====== DATA FOR REVIEW ======
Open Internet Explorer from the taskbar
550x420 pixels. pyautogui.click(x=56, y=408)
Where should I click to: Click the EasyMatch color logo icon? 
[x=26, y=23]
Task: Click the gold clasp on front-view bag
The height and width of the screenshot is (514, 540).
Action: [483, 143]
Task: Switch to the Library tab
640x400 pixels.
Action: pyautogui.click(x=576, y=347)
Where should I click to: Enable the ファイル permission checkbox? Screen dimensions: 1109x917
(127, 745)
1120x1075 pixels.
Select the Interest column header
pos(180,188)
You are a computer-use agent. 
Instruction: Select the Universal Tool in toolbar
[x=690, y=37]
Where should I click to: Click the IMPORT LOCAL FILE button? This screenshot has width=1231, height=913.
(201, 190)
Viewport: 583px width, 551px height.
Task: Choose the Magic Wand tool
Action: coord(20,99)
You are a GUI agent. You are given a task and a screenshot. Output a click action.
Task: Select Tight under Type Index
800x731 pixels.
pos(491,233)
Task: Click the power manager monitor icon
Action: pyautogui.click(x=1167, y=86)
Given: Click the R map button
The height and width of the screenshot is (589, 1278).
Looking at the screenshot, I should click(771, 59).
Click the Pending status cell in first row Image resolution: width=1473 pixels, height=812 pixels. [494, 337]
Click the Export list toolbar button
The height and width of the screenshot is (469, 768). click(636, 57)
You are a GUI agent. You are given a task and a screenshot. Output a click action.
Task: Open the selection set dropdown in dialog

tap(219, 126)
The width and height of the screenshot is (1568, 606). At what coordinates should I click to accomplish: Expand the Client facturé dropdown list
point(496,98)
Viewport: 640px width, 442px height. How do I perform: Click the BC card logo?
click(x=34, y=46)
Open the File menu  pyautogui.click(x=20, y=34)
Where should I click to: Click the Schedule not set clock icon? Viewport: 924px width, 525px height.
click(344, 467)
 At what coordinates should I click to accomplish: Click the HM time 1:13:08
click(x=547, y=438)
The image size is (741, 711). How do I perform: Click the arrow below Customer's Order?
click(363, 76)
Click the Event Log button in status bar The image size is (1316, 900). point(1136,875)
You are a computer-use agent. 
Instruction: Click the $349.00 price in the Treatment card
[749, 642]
======
| PROBLEM DETAILS |
Each line above must be reproduced exactly as it stands.

| PROBLEM SOLUTION |
Open Internet Explorer from the taskbar
550x420 pixels. pyautogui.click(x=56, y=408)
Where should I click to: Click the EasyMatch color logo icon? 
[x=26, y=23]
Task: Click the gold clasp on front-view bag
The height and width of the screenshot is (514, 540).
Action: [483, 143]
Task: Switch to the Library tab
640x400 pixels.
Action: pyautogui.click(x=576, y=347)
Where should I click to: Enable the ファイル permission checkbox? Screen dimensions: 1109x917
(127, 745)
1120x1075 pixels.
Select the Interest column header
pos(180,188)
You are a computer-use agent. 
Instruction: Select the Universal Tool in toolbar
[x=690, y=37]
Where should I click to: Click the IMPORT LOCAL FILE button? This screenshot has width=1231, height=913.
(201, 190)
Viewport: 583px width, 551px height.
Task: Choose the Magic Wand tool
Action: coord(20,99)
You are a GUI agent. You are given a task and a screenshot. Output a click action.
Task: Select Tight under Type Index
800x731 pixels.
pos(491,233)
Task: Click the power manager monitor icon
Action: pyautogui.click(x=1167, y=86)
Given: Click the R map button
The height and width of the screenshot is (589, 1278).
Looking at the screenshot, I should click(771, 59).
Click the Pending status cell in first row Image resolution: width=1473 pixels, height=812 pixels. [494, 337]
Click the Export list toolbar button
The height and width of the screenshot is (469, 768). click(636, 57)
You are a GUI agent. You are given a task and a screenshot. Output a click action.
Task: Open the selection set dropdown in dialog

tap(219, 126)
The width and height of the screenshot is (1568, 606). At what coordinates should I click to accomplish: Expand the Client facturé dropdown list
point(496,98)
Viewport: 640px width, 442px height. How do I perform: Click the BC card logo?
click(x=34, y=46)
Open the File menu  pyautogui.click(x=20, y=34)
Where should I click to: Click the Schedule not set clock icon? Viewport: 924px width, 525px height.
click(344, 467)
 At what coordinates should I click to accomplish: Click the HM time 1:13:08
click(x=547, y=438)
The image size is (741, 711). How do I perform: Click the arrow below Customer's Order?
click(363, 76)
Click the Event Log button in status bar The image size is (1316, 900). point(1136,875)
You are a computer-use agent. 
Instruction: Click the $349.00 price in the Treatment card
[749, 642]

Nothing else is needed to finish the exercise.